This brilliant, pathbreaking, witty, and lucidly argued book will undoubtedly become a major point of reference if not the major point of reference for anyone interested in psychoanalysis and deconstruction for years to come Elissa Marder, Emory University
A tour de force of critical writing. Rottenberg has a unique, lively, and witty philosophical voice. She stands out as one of the most important scholars working at the intersection of deconstruction and psychoanalysis Rebecca Comay, University of Toronto
For the Love of Psychoanalysis is a book about what exceeds or resists calculation in life and in death. Rottenberg examines what emerges from the difference between psychoanalysis and philosophy.
Part I, Freuderrida, announces a non-traditional Freud: a Freud associated not with sexuality, repression, unconsciousness, and symbolization, but with accidents and chance. Looking at accidents both in and of Freud s writing, Rottenberg elaborates the unexpected insights that both produce and disrupt our received ideas of psychoanalytic theory. Whether this disruption is figured as a foreign body, as traumatic temporality, as spatial unlocatability, or as the death drive, it points to something that is neither simply inside nor simply outside the psyche, neither psychically nor materially determined.
Whereas the close reading of Freud leaves us open to the accidents of psychoanalytic writing, Part II, Freuderrida, addresses itself to what transports us back and limits the openness of our horizon.

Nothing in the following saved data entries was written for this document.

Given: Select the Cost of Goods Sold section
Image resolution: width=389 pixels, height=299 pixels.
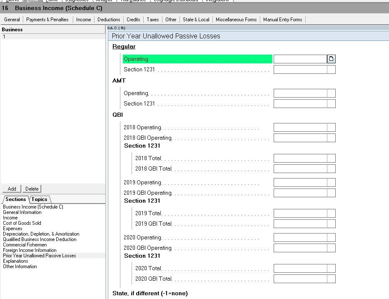Looking at the screenshot, I should tap(22, 223).

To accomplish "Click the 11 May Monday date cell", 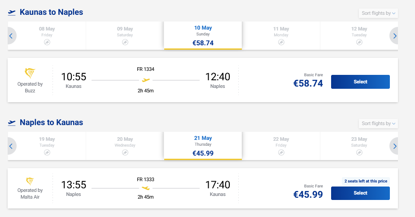I will (281, 35).
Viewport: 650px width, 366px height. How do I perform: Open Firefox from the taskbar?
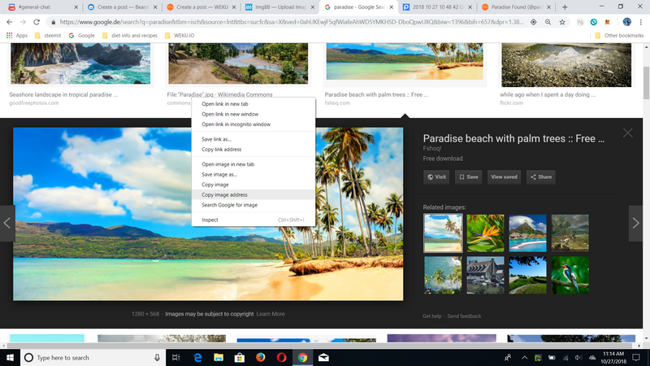[x=260, y=357]
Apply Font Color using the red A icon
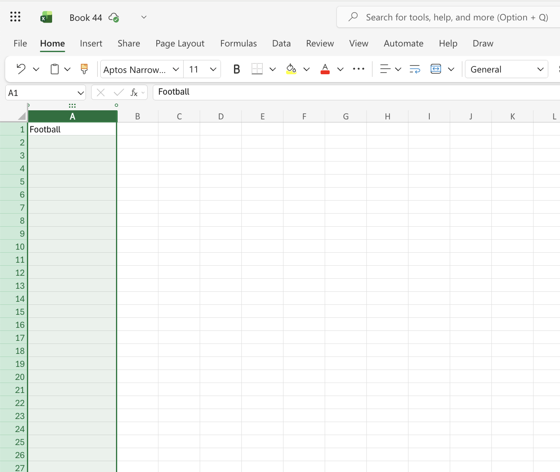Image resolution: width=560 pixels, height=472 pixels. tap(325, 69)
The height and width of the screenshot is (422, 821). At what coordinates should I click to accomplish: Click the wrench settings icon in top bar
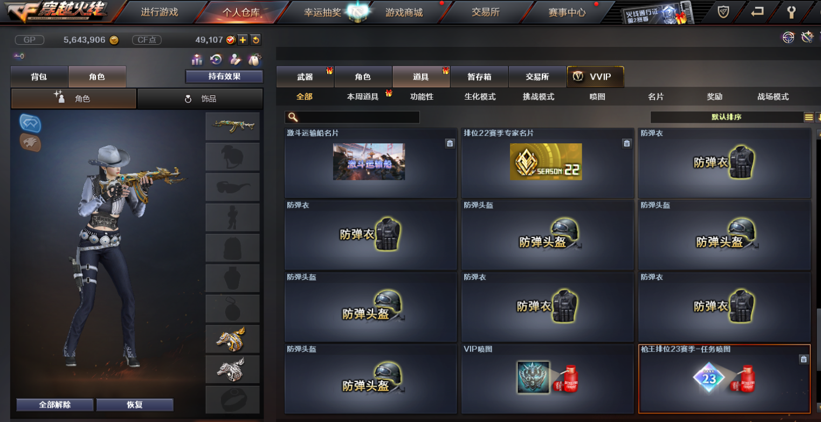791,12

Here the example par excellence is the death penalty and the cruelty of its calculating decision. If Freuderrida insists on the death penalty, if it returns to it compulsively, it is not only because its calculating drive is inseparable from the history of reason as philosophical reason; it is also because the death penalty provides us with one of the most spectacular and spectacularly obscene expressions of Freud s death drive.
Elizabeth Rottenberg is Professor of Philosophy at DePaul University and a practicing psychoanalyst in Chicago. She is the author of Inheriting the Future: Legacies of Kant, Freud, and Flaubert and the editor and translator of many books by Maurice Blanchot, Jacques Derrida, and Jean-François Lyotard.